I can't answer your question (obviously, given my comments in the other thread). But I got a much greater appreciation for Rachmaninov when my college orchestra played Rachmaninov's Rhapsody on a Theme of Paganini. Though our conductor was a composer and a big proponent of Stravinsky and other modernists, we also played the Schumann piano concerto, the Tchaikovsky Nutcracker Suite, Wagner's Meistersingers prelude, the Dvorak Serenade for violin and orchestra, the Mendelssohn Hebrides overture, and several other romantic standards, and Rach's superiority as an orchestrator to all of them was striking. He had a great understanding of the contrasting sonorities of the different instruments and how to use them, much like Mahler and Richard Strauss, and Mozart and Beethoven for that matter, though the latter two didn't have the advantage of modern instruments. Also, there is an important element of humor in the Rhapsody, almost inevitably when the task is taking Paganini's simple theme and blowing it up into such an ornate production.

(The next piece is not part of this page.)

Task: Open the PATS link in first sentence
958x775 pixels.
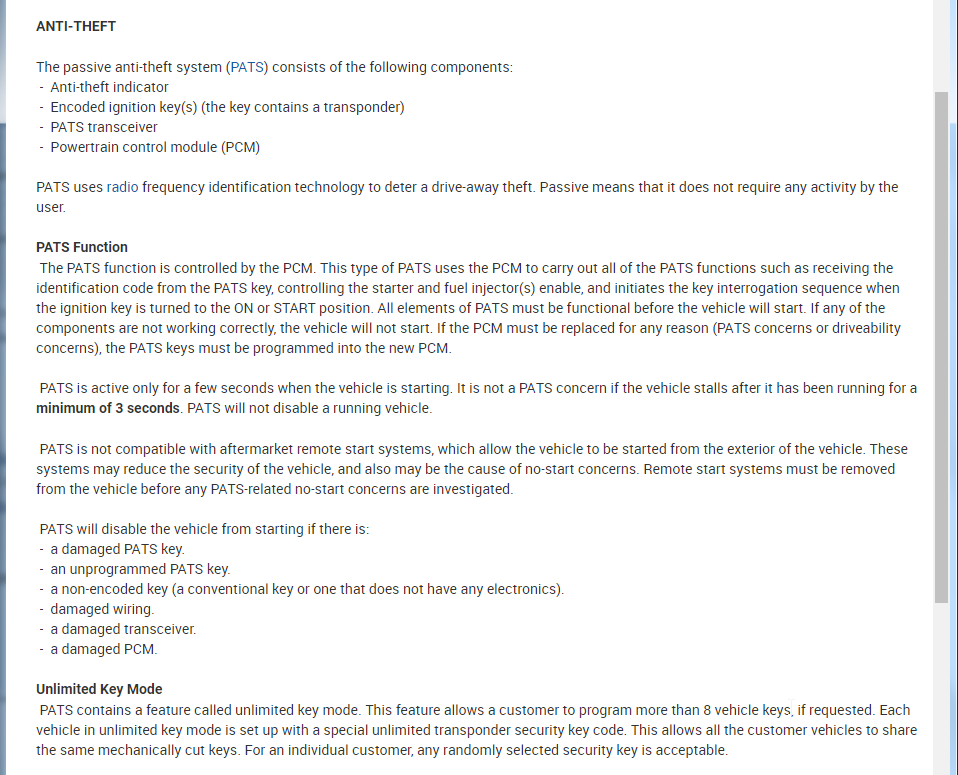Action: click(x=248, y=67)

Mendelsohn's incidental music to A Midsummer Night's Dream, Schumann's Scenes from Childhood and Carnival, and several of Chopin's Mazurkas are other examples of romantic music with important elements of humor and high spirited fun.

Fortunately, though the "Romantic" heading doesn't encompass nearly the scope and variety the "Modern" heading does, it means much more than suffering through a complete performance of Tristan or Meistersingers. I think most who take the time to listen can find something to like, as with most genres of music.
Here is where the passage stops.